On peut grouper d’autre part les conceptions
qui font appel à un principe téléonomique universel, responsable de
l’évolution cosmique aussi bien que de celle de la biosphère au sein de
laquelle il s’exprimerait seulement de façon plus précise et intense. Ces
théories voient dans les êtres vivants les produits les plus élaborés (…) d’une
évolution universellement orientée qui a aboutit parce qu’elle devait y
aboutir, à l’homme et à l’humanité. Ces conceptions que j’appellerai « animistes »
…
(le sens des qualificatifs « vitaliste
« et « animiste » est ici quelque peu différent de celui de
l’usage ordinaire)
49- La démarche essentielle de l’animisme (tel
que j‘entends le définir ici) consiste en une projection dans la nature
inanimée de la conscience qu’a l’homme du fonctionnement intensément
téléonomique de son propre système nerveux central. C’est, en d’autres termes,
l’hypothèse que les phénomènes naturels peuvent et doivent s’expliquer en
définitive de la même manière, par les mêmes « lois » que l’activité
humaine subjective, consciente et projective ? L’animisme primitif formulait
cette hypothèse en toute naïveté, franchise et précision, peuplant ainsi la
nature de mythes gracieux ou redoutables qui ont, pendant des siècles, nourri art
et poésie.
(…) Croit-on que la culture moderne ait
véritablement renoncé à l’interprétation subjective de la nature ?

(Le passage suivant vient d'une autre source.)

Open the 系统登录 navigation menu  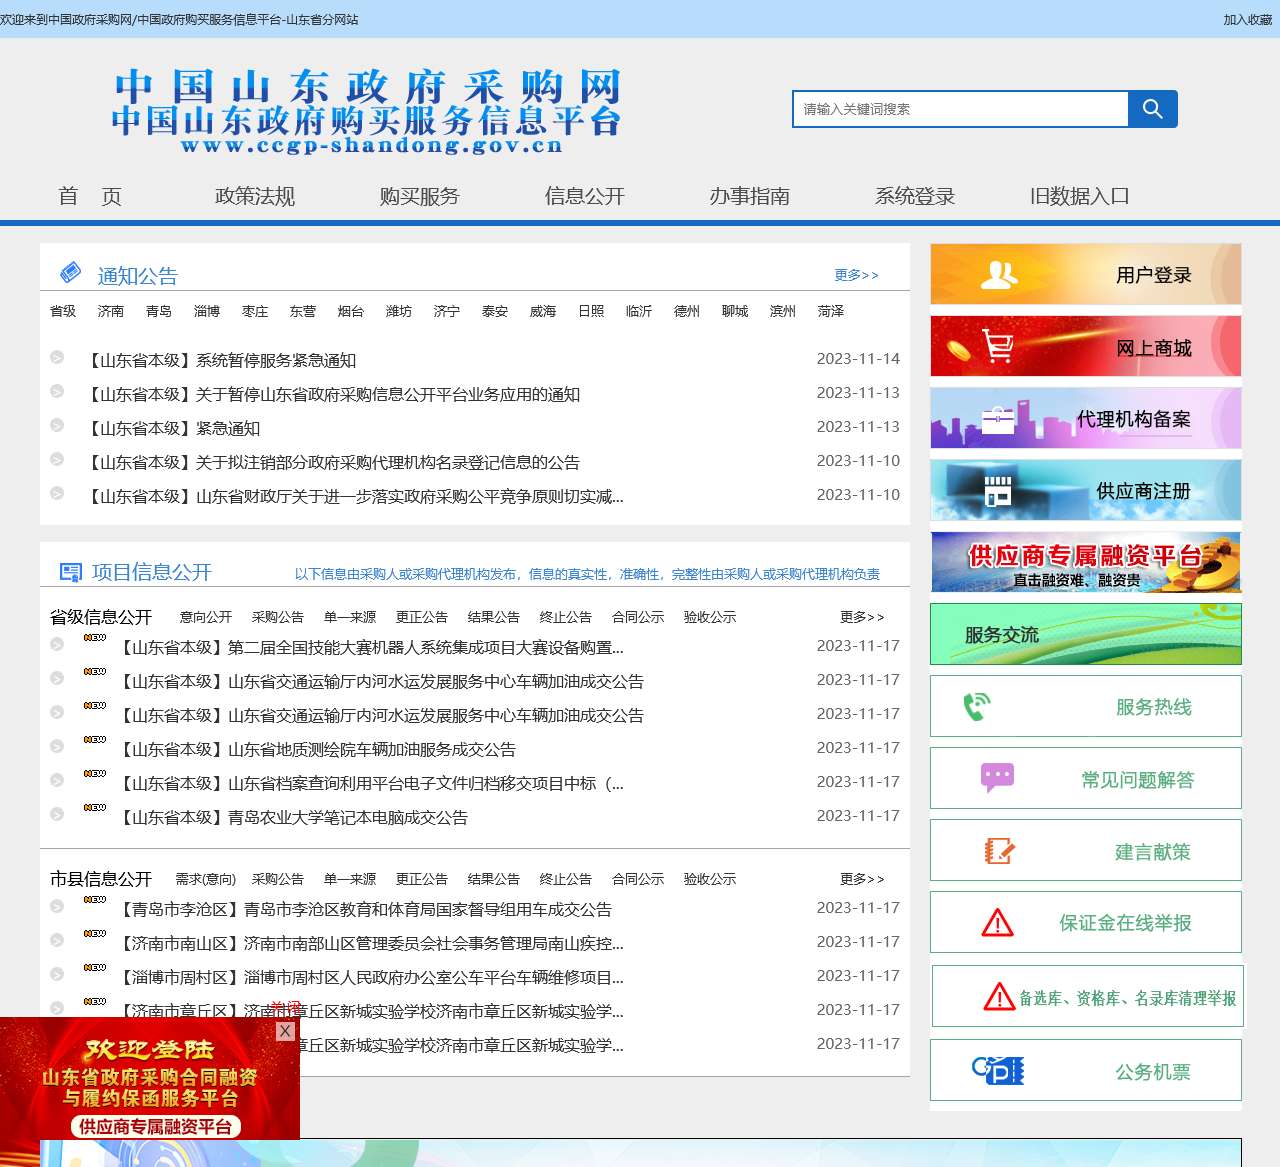coord(913,196)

L’animisme établissait entre la Nature et l’Homme une profonde alliance
hors laquelle ne semble s’étendre qu’une effrayante solitude. Faut-il rompre ce
lien, parce que le postulat d’objectivité l’impose ? L’histoire des idées,
depuis le XVIIème siècle, témoigne des efforts prodigués par les
plus grands esprits pour éviter la rupture, pour forger à nouveau l’anneau de
l’ « ancienne alliance ».
62- La thèse que je présenterai ici,
c’est que la biosphère ne contient pas une classe prévisible d’objets ou de
phénomènes, mais constitue un événement particulier, compatible certes
avec les premiers principes, mais non déductible de ces principes. Donc
essentiellement imprévisible.
(…) La biosphère est à mes yeux imprévisible au
même titre, ni plus ni moins, que la configuration particulière d’atomes qui
constituent ce caillou que je tiens dans la main.
(…) Cet objet n’a pas, selon la théorie, le
devoir d’exister, mais il en a le droit..

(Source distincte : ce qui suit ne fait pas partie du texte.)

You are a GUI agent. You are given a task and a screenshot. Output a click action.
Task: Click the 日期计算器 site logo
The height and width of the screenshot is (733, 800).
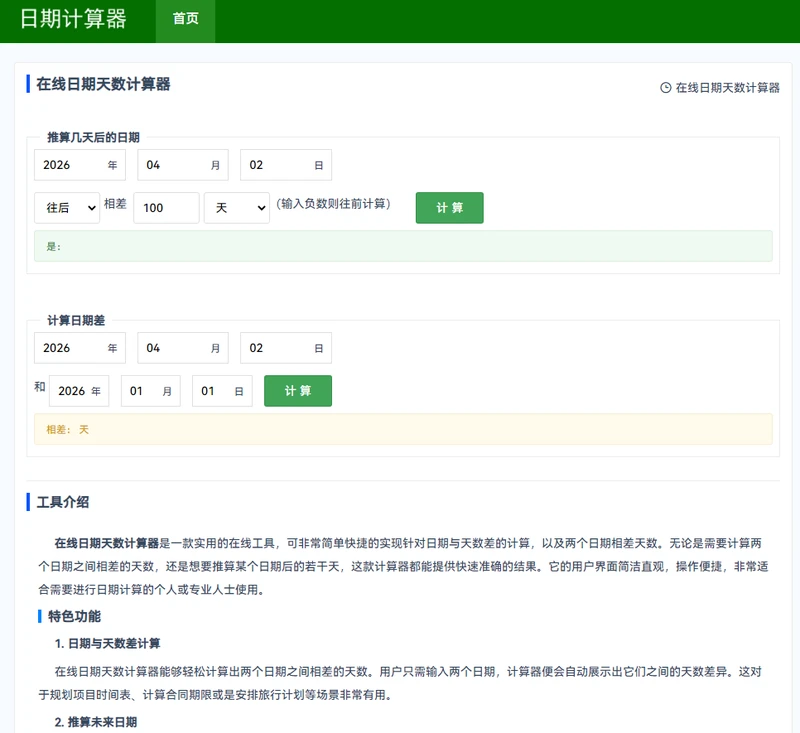click(74, 20)
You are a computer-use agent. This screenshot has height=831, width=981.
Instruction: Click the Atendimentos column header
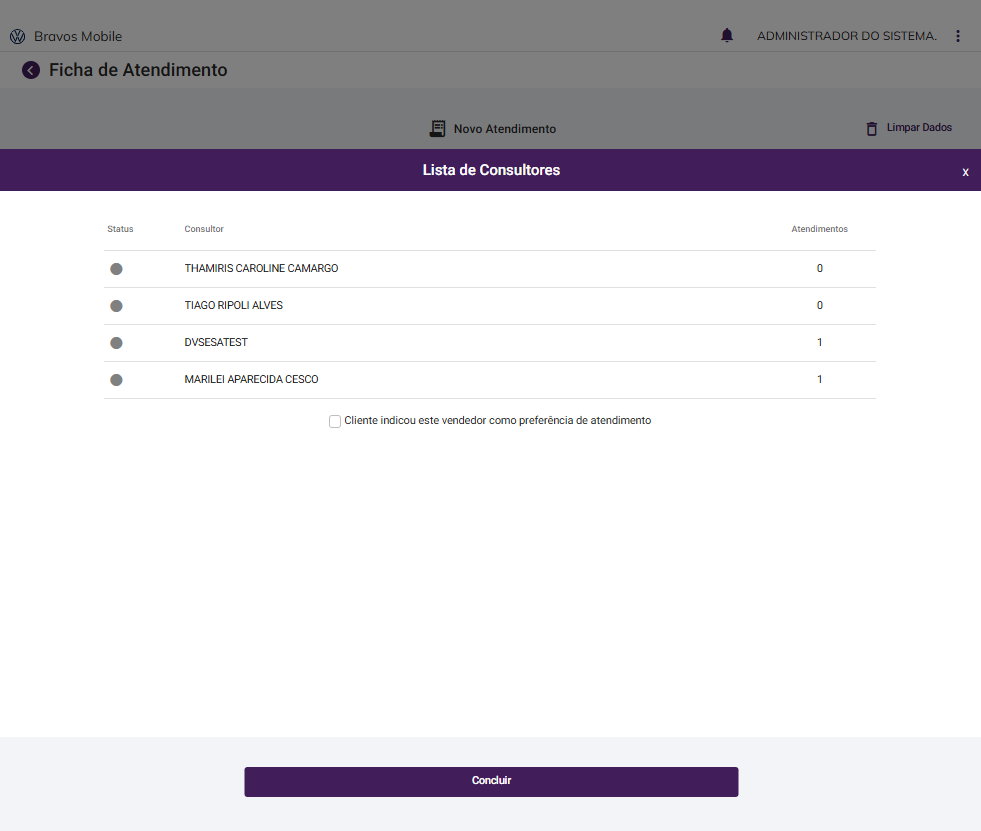819,230
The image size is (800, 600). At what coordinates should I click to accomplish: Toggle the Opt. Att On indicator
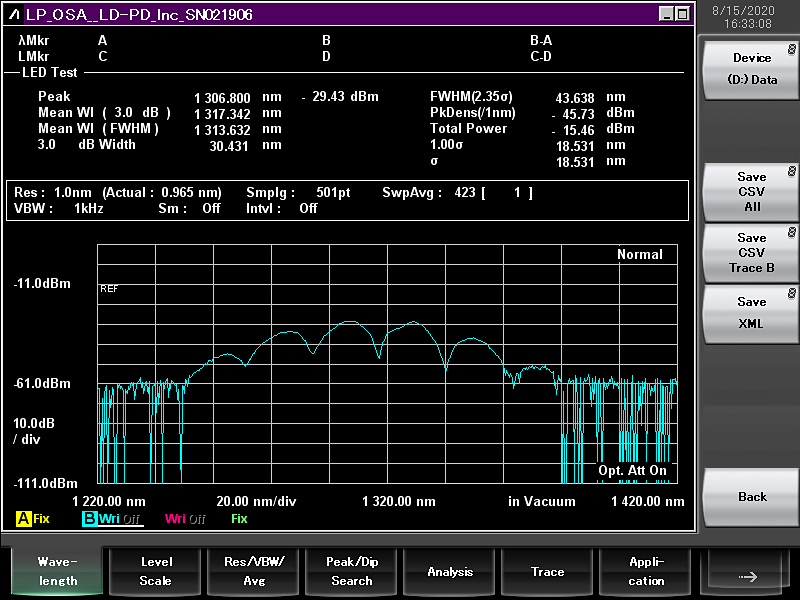point(632,470)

Cela nous suffit, s’agissant du caillou, mais
non de nous-mêmes. Nous nous voulons nécessaires, inévitables, ordonnés de tout
temps. Toutes les religions, presque toutes les philosophies, une
partie même de la science, témoignent de l’inlassable, héroïque effort
de l’humanité niant désespérément sa propre contingence.
* * *
156- Les événements élémentaires initiaux qui
ouvrent la voie de l’évolution à ces systèmes intensément conservateurs que
sont les êtres vivants sont microscopiques, fortuits et sans relation aucune
avec les effets qu’ils peuvent entraîner dans le fonctionnement téléonomique.
Mais une fois inscrit dans la structure ADN,
l’accident singulier, et comme tel essentiellement imprévisible, va être
mécaniquement et fidèlement répliqué et traduit, c’est à dire à la fois
multiplié et transposé à des millions ou milliards d’exemplaires. Tiré du règne
du pur hasard, il entre dans celui de la nécessité, des
certitudes les plus implacables. Car c’est à l’échelle macroscopique, celle de
l’organisme, qu’opère la sélection.
(…) La sélection opère en effet sur les
produits du hasard, et ne peut s’alimenter ailleurs ; mais elle opère dans
un domaine d’exigences rigoureuses dont le hasard est banni. C’est de ces
exigences, et non du hasard, que l’évolution a tiré ses orientations
généralement ascendantes, ses conquêtes successives, l’épanouissement ordonné
dont elle semble donner l’image.
166- (…) les linguistes modernes ont insisté
sur le fait que le langage symbolique de l’homme est absolument
irréductible aux moyens de communication très divers (auditifs, tactiles, visuel
ou autres) employés par les animaux.(…) Mais de là à affirmer que la
discontinuité dans l’évolution a été absolue, que le langage humain dès
l’origine ne devait strictement rien, par exemple, à un système d’appels et
avertissements variés tels qu’en échangent les grands singes, cela me paraît un
pas difficile à franchir, en tout cas une hypothèse inutile.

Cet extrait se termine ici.